Monday, December 5, 2016

What Do You Want Leaders to Do With Technology?

As the PQP2 course comes to an end, our 10 day challenge wraps up with a reflection on the following question: What do you want leaders to do with technology? As I reflect on this question, I can't help but connect the following Catholic Leadership Framework pillars:

  • Setting Directions
  • Building Relationships and Developing People
  • Developing Organization to Support Desired Practices
  • Improving the Instructional Program
  • Securing Accountability

For me, technology has has allowed me to be more efficient, become a global citizen, connect with others to grow as an educator, and to reach students who seemed to be unreachable. Over the last 9 challenges I have enjoyed reflecting on how I use technology as a teacher, but more importantly, how it can be used as a leader.

I want leaders to use technology for the same reasons I stated above. We live in a time where digital is the norm. Mobile devices run rampant and access to the Internet is becoming a right rather than a privilege. Leaders need to have a general idea of what is out there and be open to how the technology can be used to assist all stakeholder in order to benefit the learning of the students entrusted in our care.

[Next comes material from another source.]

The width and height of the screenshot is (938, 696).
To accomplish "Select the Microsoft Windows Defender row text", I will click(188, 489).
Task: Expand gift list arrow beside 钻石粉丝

As the playing field levels out with respect to access to the Internet and relatively affordable technology, leaders who are connected and using social media to tell their stories and expand their professional learning network, for example, will be in a good position to model the ethical/effective use of technology to their students and community.

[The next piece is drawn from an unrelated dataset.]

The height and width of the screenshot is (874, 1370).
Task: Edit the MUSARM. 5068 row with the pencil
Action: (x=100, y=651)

The world we live in today is much smaller than it used to be thanks to technology and the Internet. Leaders need to lead digitally as well as face-to-face. As I move into Day 11 and beyond, I believe that I will continue to use technology to grow as a professional and discover new ways to learn from others, share my learning, reach people who were once deemed unreachable, and find new ways to positively impact the the students under my care.

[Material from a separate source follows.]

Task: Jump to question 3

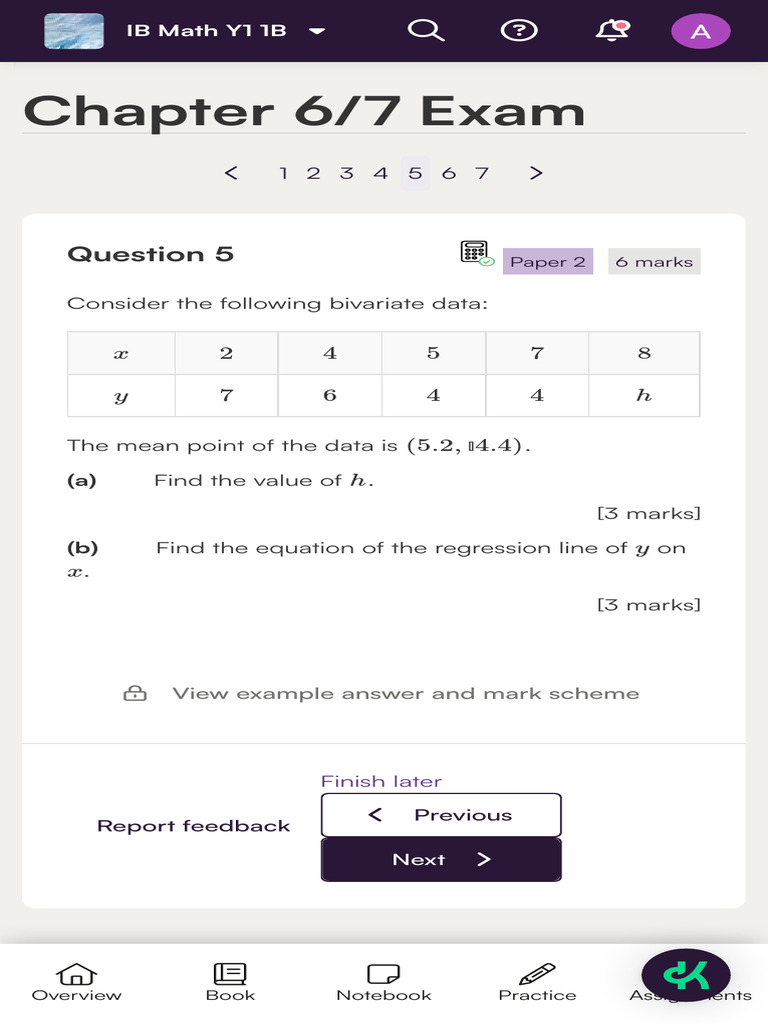Action: 346,173
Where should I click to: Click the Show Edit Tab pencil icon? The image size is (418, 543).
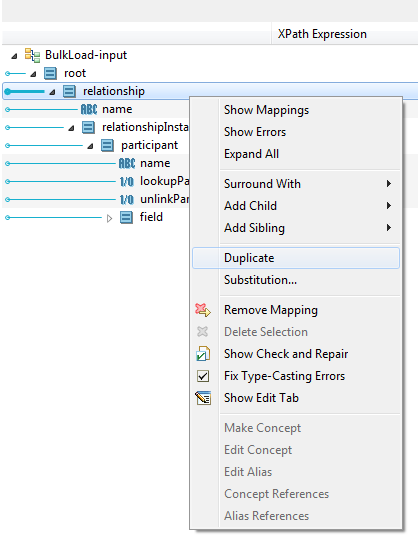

Thursday, December 1, 2016

Evolution in Education: Building Capacity among Educators

This school year I am fortunate to be part of a core team of educators who are working on 'connecting' kids and classrooms. Part of our work involves building the capacity of teachers in our system around the use of a variety of platforms/tools to help classrooms and students connect.

The Core 6 engaged in preparation and discussion before our mini conference on Connecting Classrooms. Photo taken by Jess Weber.

Each member of the team is responsible for a particular tool. My responsibility is to assist/support teachers with the use of Twitter to share their learning (and that of their students), gain new ideas with respect to their practice, and connect with other educators and classes.

Core 6 preparing for their work with other teachers. 
As I prepared a slide presentation to help guide the people I would be working with, I made a conscious effort to reflect on the Catholic Leadership Framework as I was getting ready for these particular sessions at the mini conference.

As I reflected, I quickly realised that the work that I would be engaged in melded well with the following Leadership Framework expectations:

1) Building Relationships and Developing People
  • acknowledge and celebrate the accomplishments of individuals and teams
  • consider opinions when initiating actions that affect their work
  • build upon and respond to individuals unique needs and expertise
  • encourage teachers to reflect on what they are trying to achieve with students and how they are doing it
  • lead discussions about the relative merits of current and alternative practices
  • challenge educators to continually re-examine the extent to which their practices support the learning of all their students
  • facilitate opportunities for staff to learn from each others
  • suggest new ideas for learning
  • encourage individuals to develop and review their own goals for professional growth and the relationship of those goals to school goals and priorities
  • encourage educators to try new practices that are consistent with both their interests and school goals

Working with a group of teachers about how to use Twitter to leverage this particular tool to connect classrooms and kids. Photo taken by Jess Weber.
2) Developing the Organisation to Support Desired Practices
  • model collaboration in our work
  • foster mutual respect and trust among those involved in collaboration
  • encourage the collaborative development of group processes and outcomes
  • help develop clarity about goals and roles related to collaborative work
  • encourage a willingness to compromise among collaborators
  • foster open and fluent communication among collaborators toward building and sustaining a Catholic professional learning community
  • provide adequate and consistently available resources to support collaborative work
  • provide people with leadership opportunities and support them as they take on these opportunities

The above mentioned expectations were not the only ones that were addressed in the work I was engaged in at the mini conference but the Building Relationships and Developing People and Developing the Organisation to Support Desired Practices pillars were the two major ones.

The mini conference was a great opportunity to help move educators in a direction that will assist them with their professional learning/growth and the achievement of their students. I look forward to continuing to grow as a leader as I assist others in improving their practice.